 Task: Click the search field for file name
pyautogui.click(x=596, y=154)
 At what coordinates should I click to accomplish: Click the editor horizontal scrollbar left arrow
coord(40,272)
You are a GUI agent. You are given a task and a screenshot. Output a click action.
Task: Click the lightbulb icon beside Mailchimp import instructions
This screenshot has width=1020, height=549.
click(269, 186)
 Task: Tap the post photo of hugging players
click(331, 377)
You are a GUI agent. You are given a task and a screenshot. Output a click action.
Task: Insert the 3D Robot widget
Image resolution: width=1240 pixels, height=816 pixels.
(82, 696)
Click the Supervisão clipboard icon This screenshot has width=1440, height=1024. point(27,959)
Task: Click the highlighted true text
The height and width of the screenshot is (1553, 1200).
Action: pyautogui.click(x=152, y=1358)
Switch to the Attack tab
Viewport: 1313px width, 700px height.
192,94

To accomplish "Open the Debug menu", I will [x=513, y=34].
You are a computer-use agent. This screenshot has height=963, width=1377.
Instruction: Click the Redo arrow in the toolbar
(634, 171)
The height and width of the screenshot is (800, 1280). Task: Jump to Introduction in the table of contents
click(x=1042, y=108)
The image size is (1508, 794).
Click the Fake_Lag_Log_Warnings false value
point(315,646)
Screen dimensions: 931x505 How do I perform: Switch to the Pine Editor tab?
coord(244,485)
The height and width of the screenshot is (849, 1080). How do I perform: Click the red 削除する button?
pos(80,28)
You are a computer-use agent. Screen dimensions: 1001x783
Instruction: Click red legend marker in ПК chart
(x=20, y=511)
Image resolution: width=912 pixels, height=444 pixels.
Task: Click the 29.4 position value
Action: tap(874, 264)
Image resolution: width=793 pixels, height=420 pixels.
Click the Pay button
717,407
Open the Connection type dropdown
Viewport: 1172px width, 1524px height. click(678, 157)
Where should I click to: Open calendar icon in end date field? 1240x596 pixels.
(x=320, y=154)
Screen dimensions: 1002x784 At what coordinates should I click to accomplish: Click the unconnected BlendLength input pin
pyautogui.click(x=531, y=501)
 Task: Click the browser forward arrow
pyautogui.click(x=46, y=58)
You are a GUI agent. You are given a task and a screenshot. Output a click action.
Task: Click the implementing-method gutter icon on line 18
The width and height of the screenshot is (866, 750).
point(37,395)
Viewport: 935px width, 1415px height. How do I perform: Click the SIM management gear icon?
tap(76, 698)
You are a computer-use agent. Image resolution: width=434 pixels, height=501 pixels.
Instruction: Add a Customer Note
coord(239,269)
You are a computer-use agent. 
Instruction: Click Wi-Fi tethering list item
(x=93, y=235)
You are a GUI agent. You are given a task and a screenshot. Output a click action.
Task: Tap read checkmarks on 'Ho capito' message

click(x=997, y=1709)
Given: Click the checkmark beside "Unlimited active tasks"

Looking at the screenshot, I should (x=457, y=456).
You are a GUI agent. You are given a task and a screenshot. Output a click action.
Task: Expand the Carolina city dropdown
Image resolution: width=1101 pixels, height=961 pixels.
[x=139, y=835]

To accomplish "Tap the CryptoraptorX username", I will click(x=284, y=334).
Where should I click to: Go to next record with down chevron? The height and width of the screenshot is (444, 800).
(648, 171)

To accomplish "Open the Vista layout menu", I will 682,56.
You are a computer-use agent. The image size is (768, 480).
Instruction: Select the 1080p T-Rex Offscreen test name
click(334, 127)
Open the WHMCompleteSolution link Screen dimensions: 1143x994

◇ ◇ ◇ ◇ ◇ ◇ ◇

- _What you will do_
Retype the entries shown above. Keep every word exactly as it is.

- _Exercise response_
 Task: Click the search field for file name
pyautogui.click(x=596, y=154)
 At what coordinates should I click to accomplish: Click the editor horizontal scrollbar left arrow
coord(40,272)
You are a GUI agent. You are given a task and a screenshot. Output a click action.
Task: Click the lightbulb icon beside Mailchimp import instructions
This screenshot has width=1020, height=549.
click(269, 186)
 Task: Tap the post photo of hugging players
click(331, 377)
You are a GUI agent. You are given a task and a screenshot. Output a click action.
Task: Insert the 3D Robot widget
Image resolution: width=1240 pixels, height=816 pixels.
(82, 696)
Click the Supervisão clipboard icon This screenshot has width=1440, height=1024. point(27,959)
Task: Click the highlighted true text
The height and width of the screenshot is (1553, 1200).
Action: pyautogui.click(x=152, y=1358)
Switch to the Attack tab
Viewport: 1313px width, 700px height.
192,94

To accomplish "Open the Debug menu", I will [x=513, y=34].
You are a computer-use agent. This screenshot has height=963, width=1377.
Instruction: Click the Redo arrow in the toolbar
(634, 171)
The height and width of the screenshot is (800, 1280). Task: Jump to Introduction in the table of contents
click(x=1042, y=108)
The image size is (1508, 794).
Click the Fake_Lag_Log_Warnings false value
point(315,646)
Screen dimensions: 931x505 How do I perform: Switch to the Pine Editor tab?
coord(244,485)
The height and width of the screenshot is (849, 1080). How do I perform: Click the red 削除する button?
pos(80,28)
You are a computer-use agent. Screen dimensions: 1001x783
Instruction: Click red legend marker in ПК chart
(x=20, y=511)
Image resolution: width=912 pixels, height=444 pixels.
Task: Click the 29.4 position value
Action: tap(874, 264)
Image resolution: width=793 pixels, height=420 pixels.
Click the Pay button
717,407
Open the Connection type dropdown
Viewport: 1172px width, 1524px height. click(678, 157)
Where should I click to: Open calendar icon in end date field? 1240x596 pixels.
(x=320, y=154)
Screen dimensions: 1002x784 At what coordinates should I click to accomplish: Click the unconnected BlendLength input pin
pyautogui.click(x=531, y=501)
 Task: Click the browser forward arrow
pyautogui.click(x=46, y=58)
You are a GUI agent. You are given a task and a screenshot. Output a click action.
Task: Click the implementing-method gutter icon on line 18
The width and height of the screenshot is (866, 750).
point(37,395)
Viewport: 935px width, 1415px height. How do I perform: Click the SIM management gear icon?
tap(76, 698)
You are a computer-use agent. Image resolution: width=434 pixels, height=501 pixels.
Instruction: Add a Customer Note
coord(239,269)
You are a computer-use agent. 
Instruction: Click Wi-Fi tethering list item
(x=93, y=235)
You are a GUI agent. You are given a task and a screenshot. Output a click action.
Task: Tap read checkmarks on 'Ho capito' message

click(x=997, y=1709)
Given: Click the checkmark beside "Unlimited active tasks"

Looking at the screenshot, I should (x=457, y=456).
You are a GUI agent. You are given a task and a screenshot. Output a click action.
Task: Expand the Carolina city dropdown
Image resolution: width=1101 pixels, height=961 pixels.
[x=139, y=835]

To accomplish "Tap the CryptoraptorX username", I will click(x=284, y=334).
Where should I click to: Go to next record with down chevron? The height and width of the screenshot is (444, 800).
(648, 171)

To accomplish "Open the Vista layout menu", I will 682,56.
You are a computer-use agent. The image size is (768, 480).
Instruction: Select the 1080p T-Rex Offscreen test name
click(334, 127)
Open the WHMCompleteSolution link Screen dimensions: 1143x994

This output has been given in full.